Background information
- Origin: Nashville, Tennessee
- Genres: Alternative country; Indie folk; Roots rock;
- Years active: 2018–present
- Members: Jill Andrews; Peter Groenwald;

= Hush Kids =

American indie folk/alt-country band

Hush Kids is an American indie folk/alt-country band from Nashville, Tennessee, formed in 2018 by Jill Andrews and Peter Groenwald. The group released a self-titled album on October 26 that was produced by Ian Fitchuk. Hush Kids later released an extended play titled Weatherman on October 1, 2021.

== Career ==
Prior to the duo formation, Andrews and Groenwald had long been known for their personal musical projects, with Andrews as a founding member of The Everybodyfields and Groenwald as a collaborator with various artists like John Mayer and The Civil Wars.

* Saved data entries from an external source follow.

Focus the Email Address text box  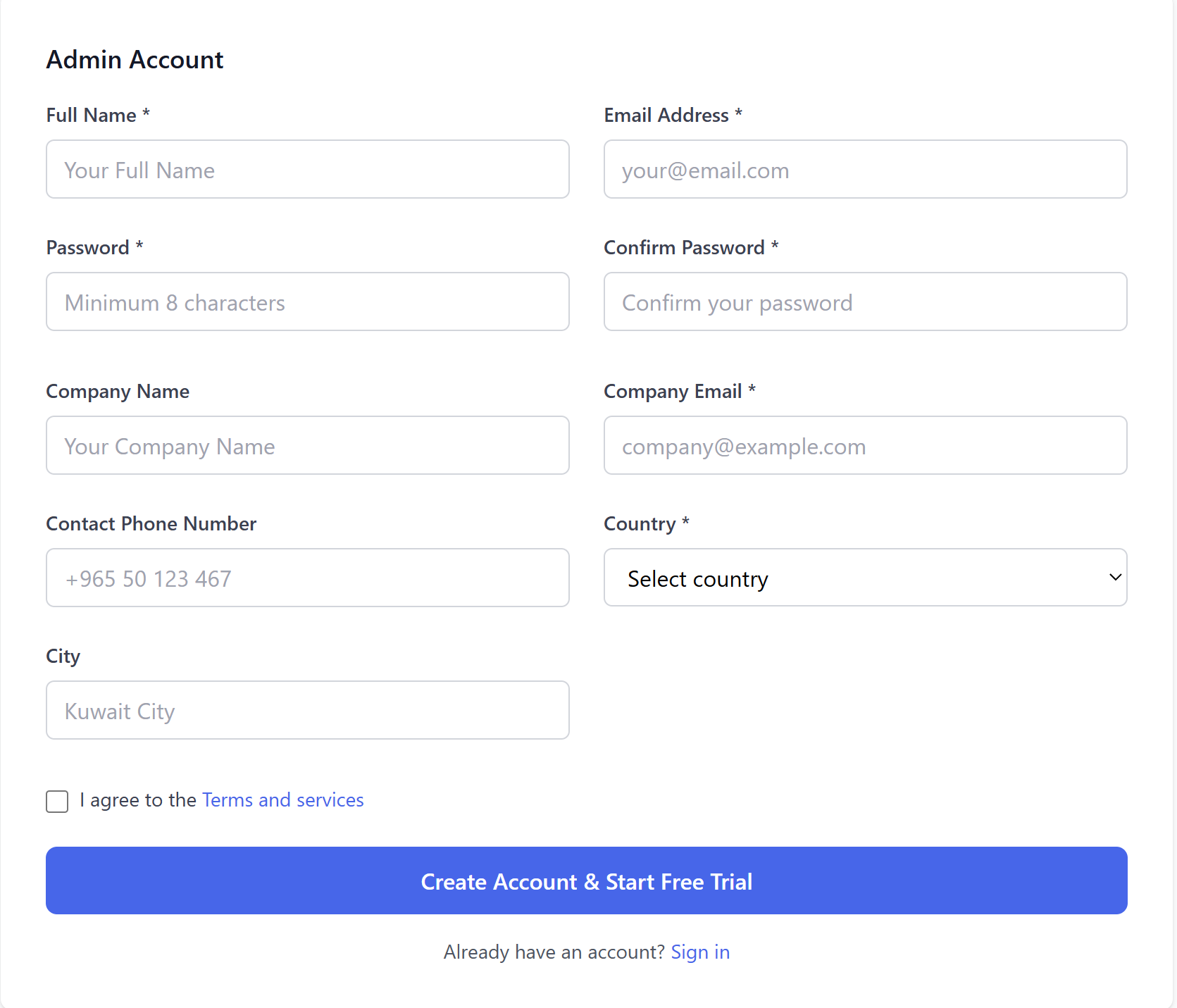(x=865, y=170)
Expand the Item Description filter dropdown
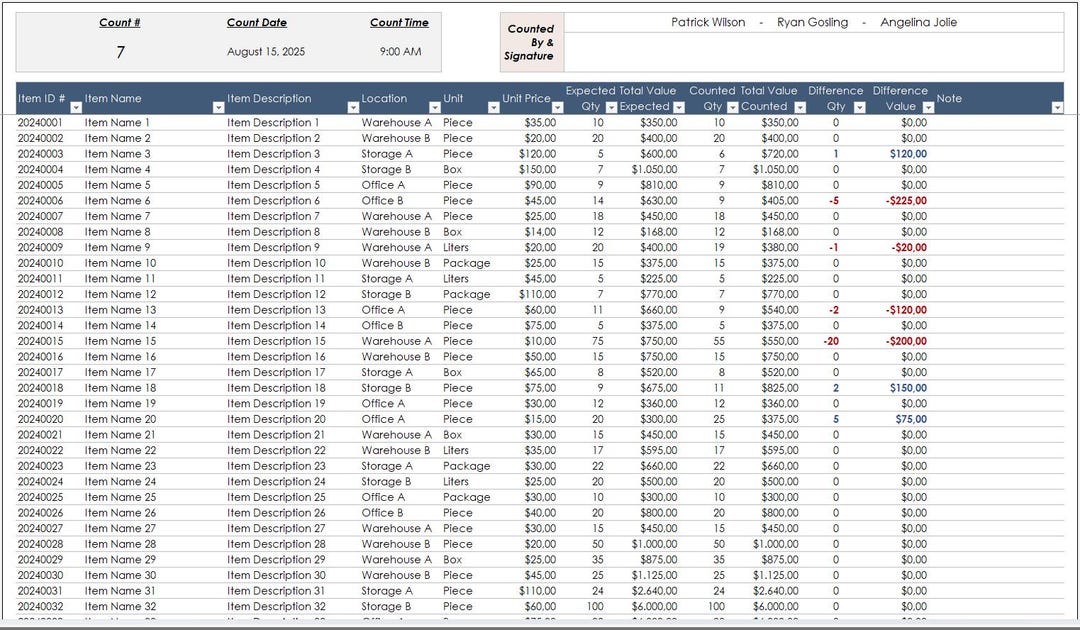This screenshot has width=1080, height=630. click(x=352, y=107)
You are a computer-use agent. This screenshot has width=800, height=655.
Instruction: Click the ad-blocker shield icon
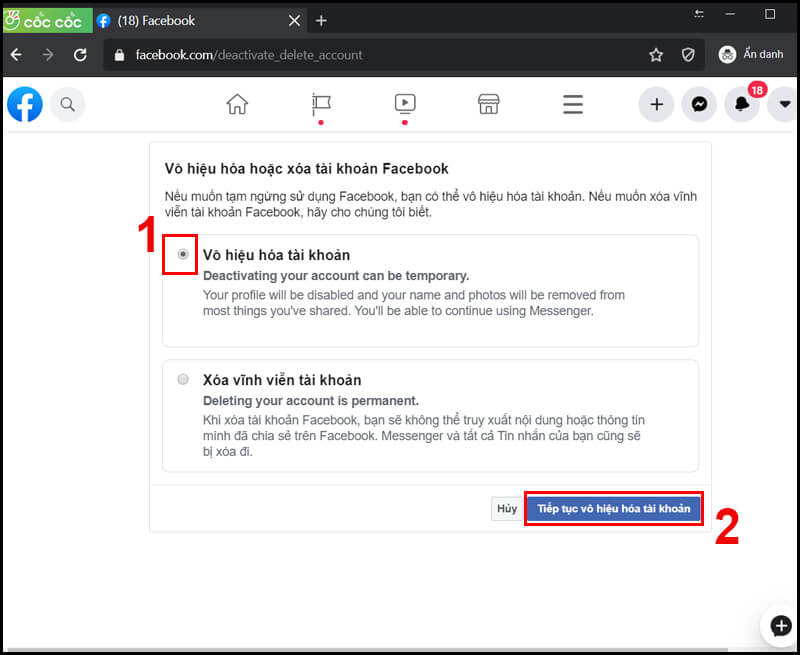[x=688, y=54]
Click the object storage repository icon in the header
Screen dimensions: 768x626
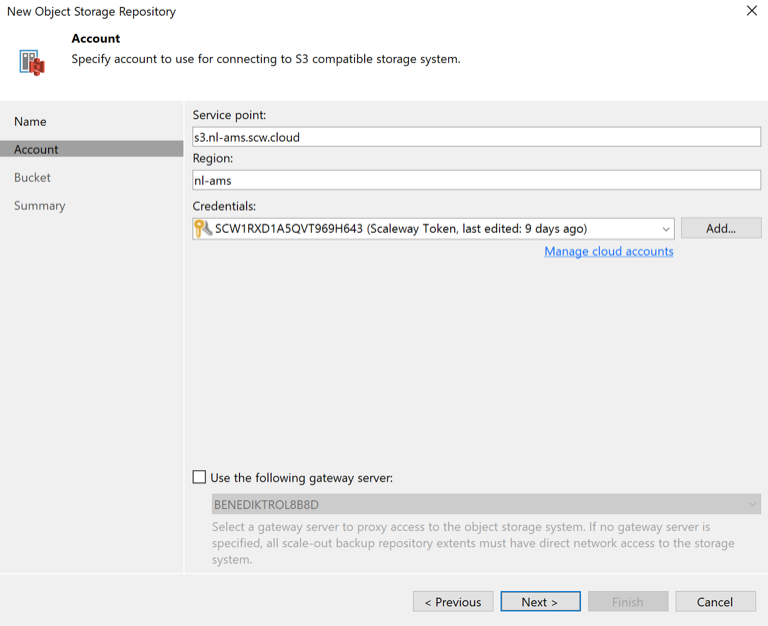32,62
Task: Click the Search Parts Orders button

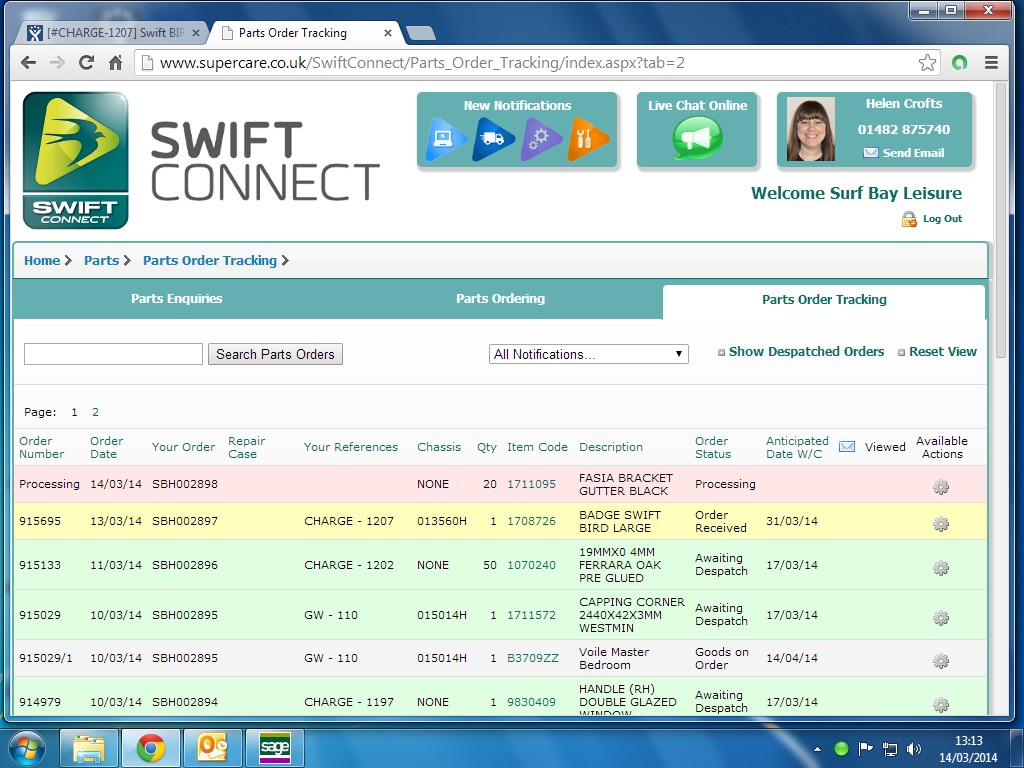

The duo met through their respective publishers in 2014 and have been called the “songwriting blind date that paid off.” Although the union was created a few years later, their first writing session proved fruitful when “What’s Your Hurry” was written. That same song eventually landed on Hush Kids, their self-titled debut album, four years later. Groenwald told Billboard, “Jill was the one who said, 'and we should start a band!' I felt like I couldn't say no, because she clearly has a lot going on and it's her idea to do this. I had to say yes.”

==Members==
- Jill Andrews (vocals, bass guitar, acoustic guitar)
- Peter Groenwald (vocals, bass guitar, piano)

==Discography==
- Hush Kids (2018)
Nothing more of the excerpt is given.